§ **Records supplied**
[START]

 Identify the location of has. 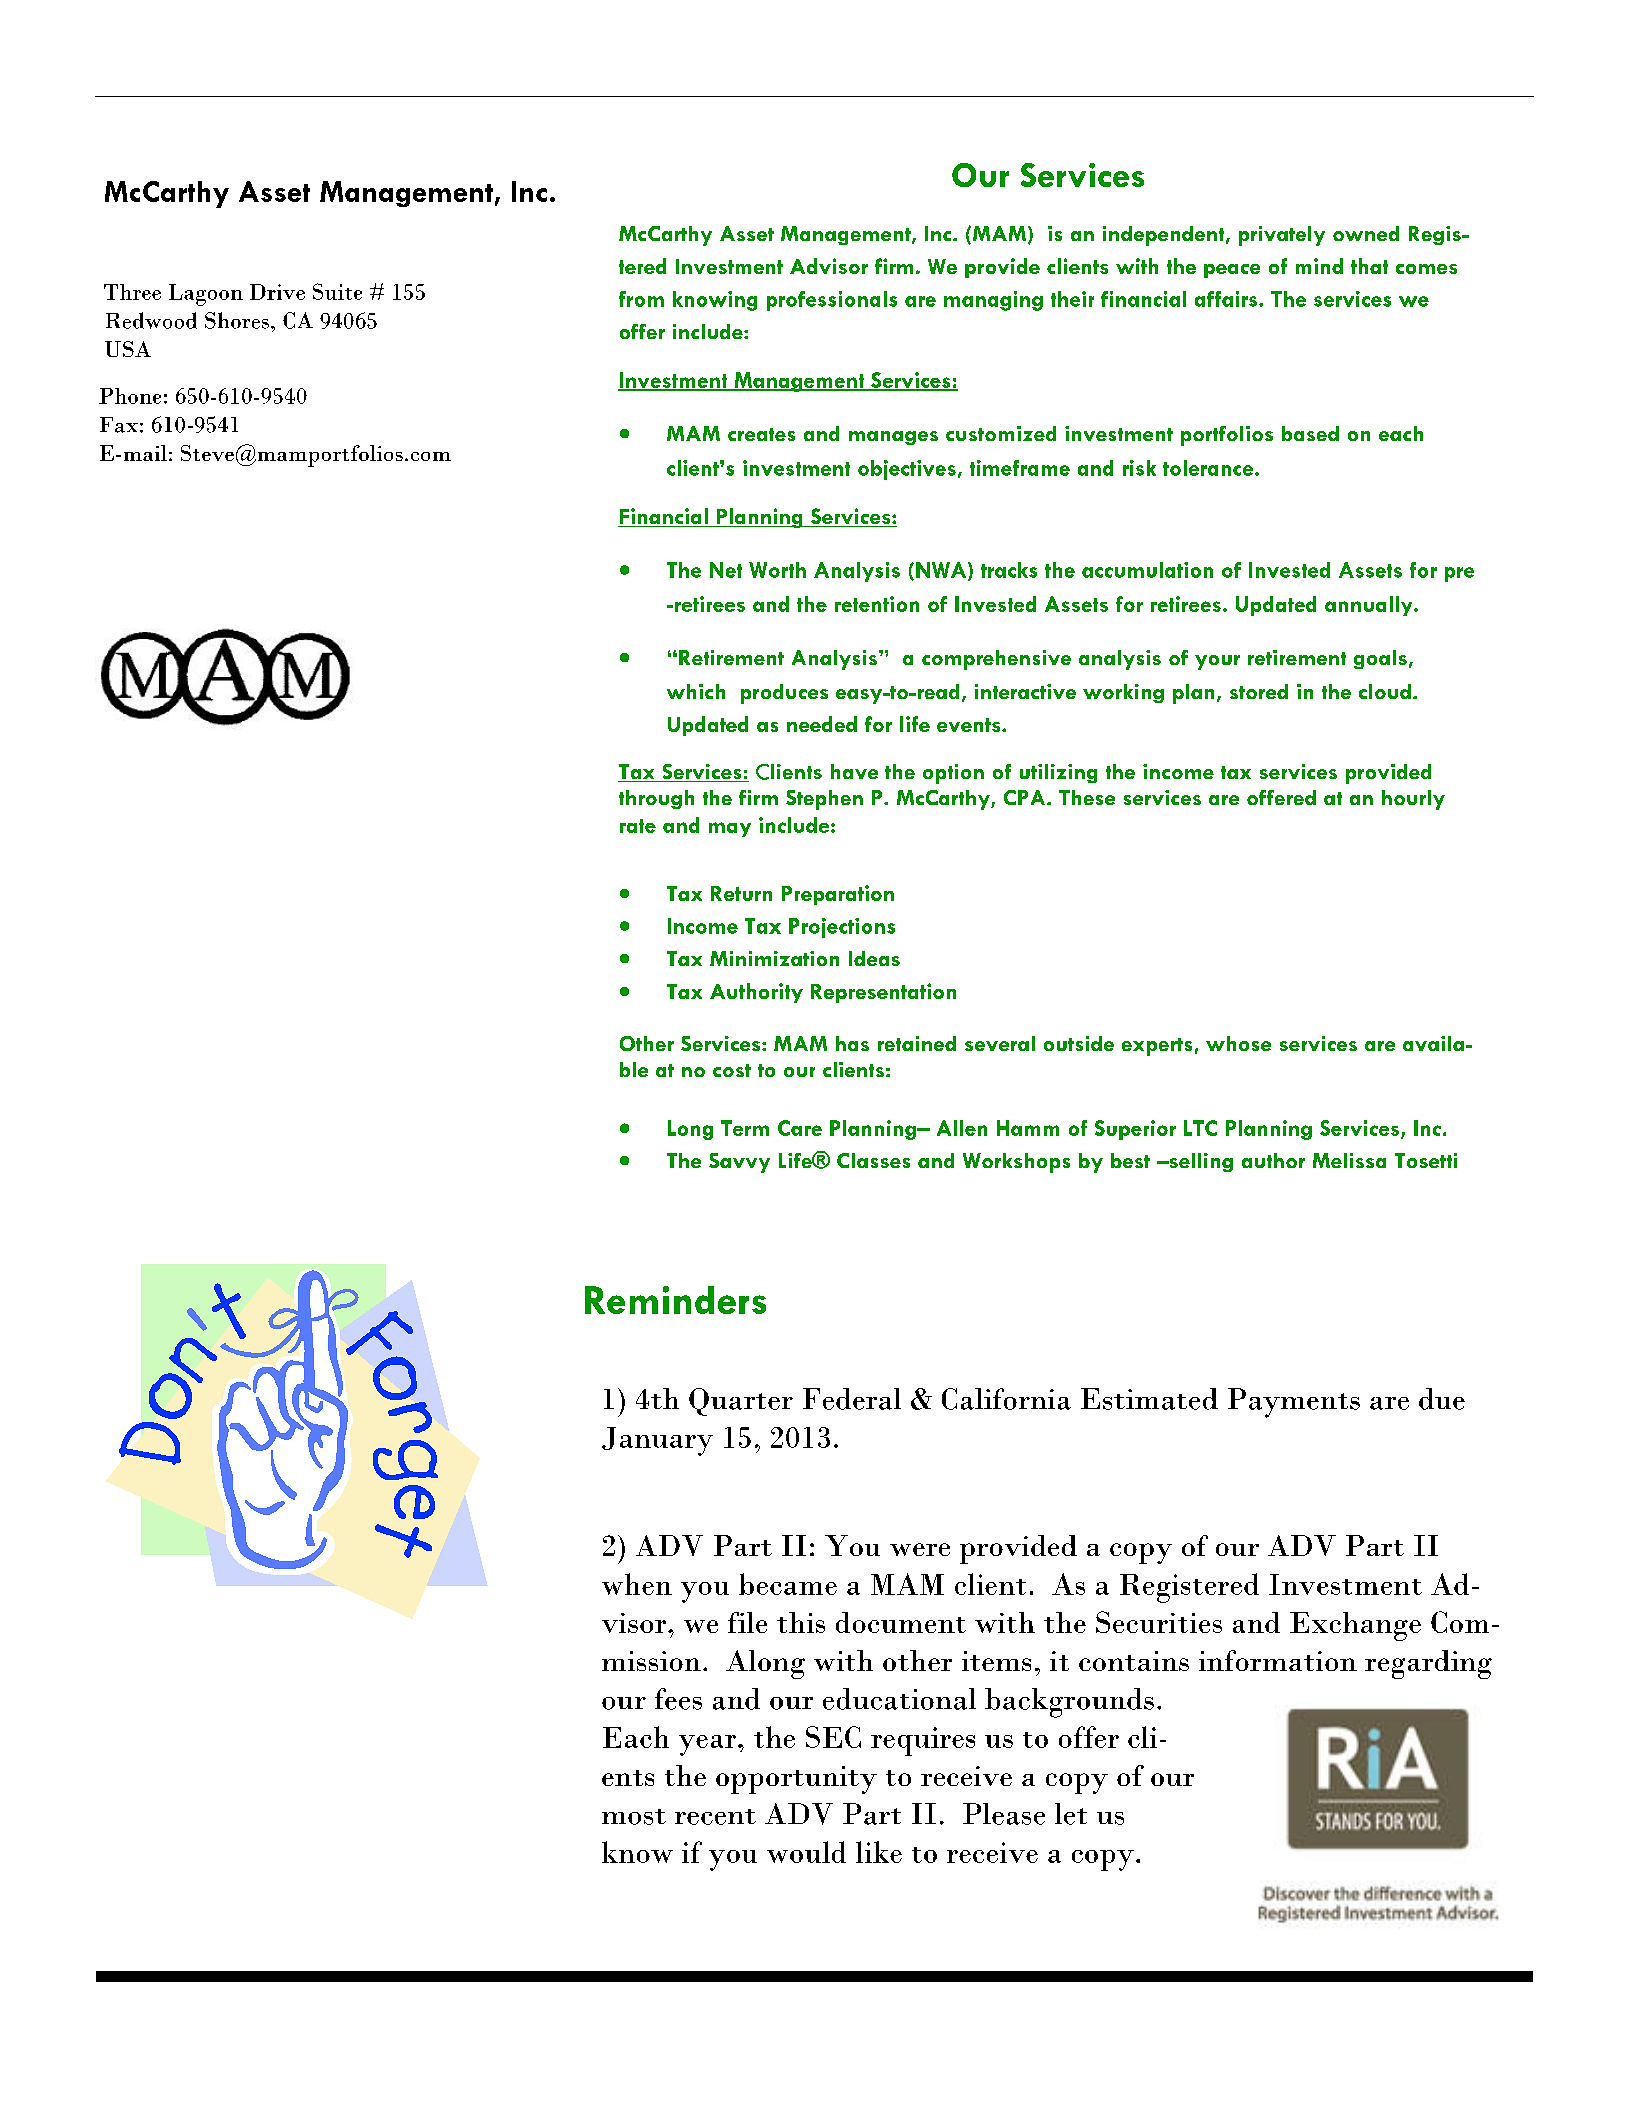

[END]
[START]

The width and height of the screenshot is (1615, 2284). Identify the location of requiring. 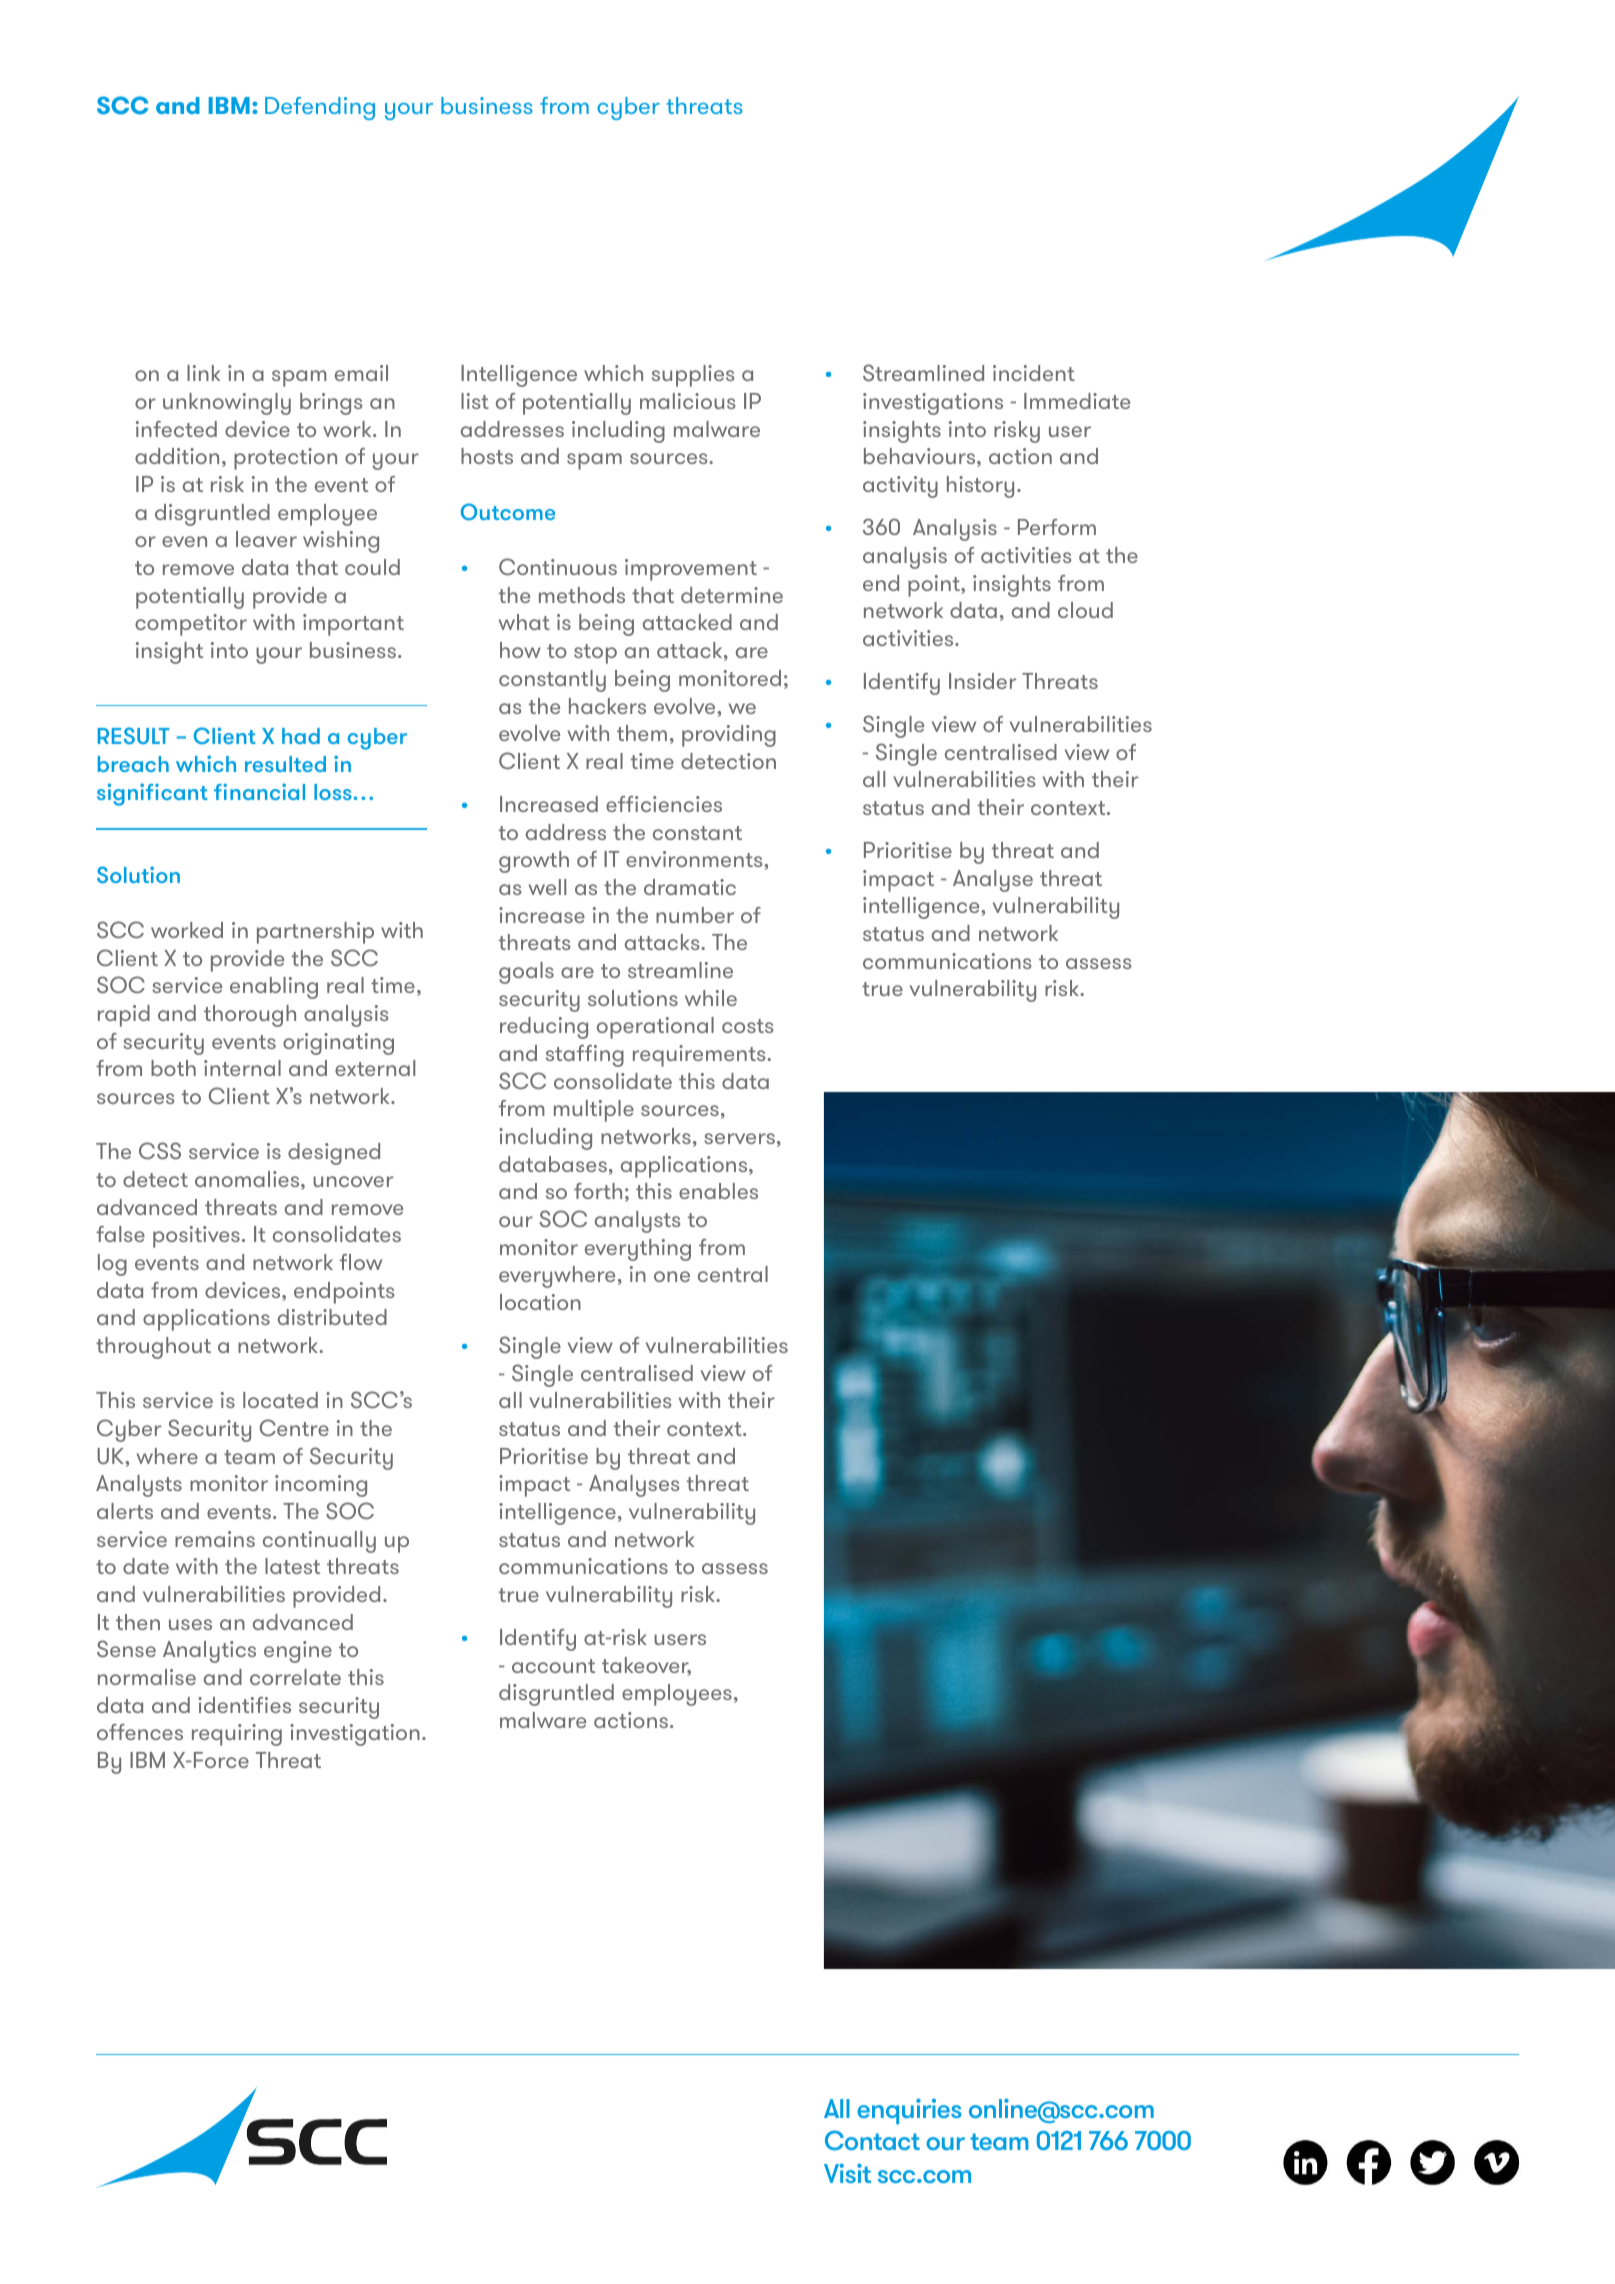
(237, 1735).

[END]
[START]

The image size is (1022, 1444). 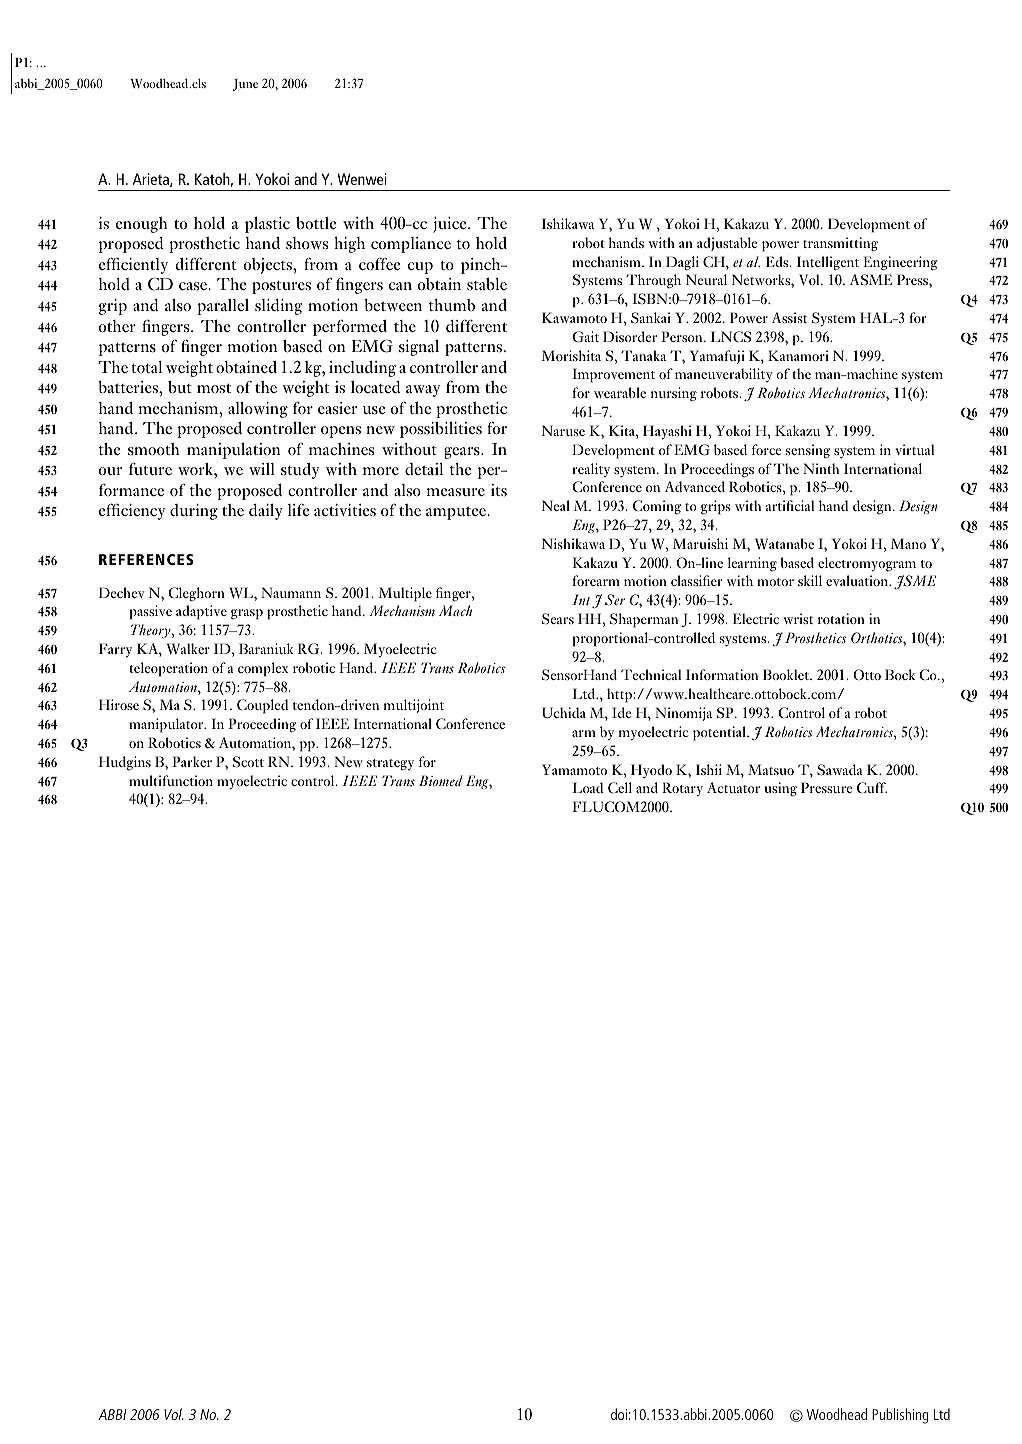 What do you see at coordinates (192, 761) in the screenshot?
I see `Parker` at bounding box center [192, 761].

[END]

§ **Exercise details**
Can you edit the material from the line with "The width and" to the line with "(237, 1735)." so that "Identify" becomes "Find", leaving everything else unchanged and the pictures out?

§ **Worked solution**
The width and height of the screenshot is (1615, 2284). Find the location of requiring. 
(237, 1735).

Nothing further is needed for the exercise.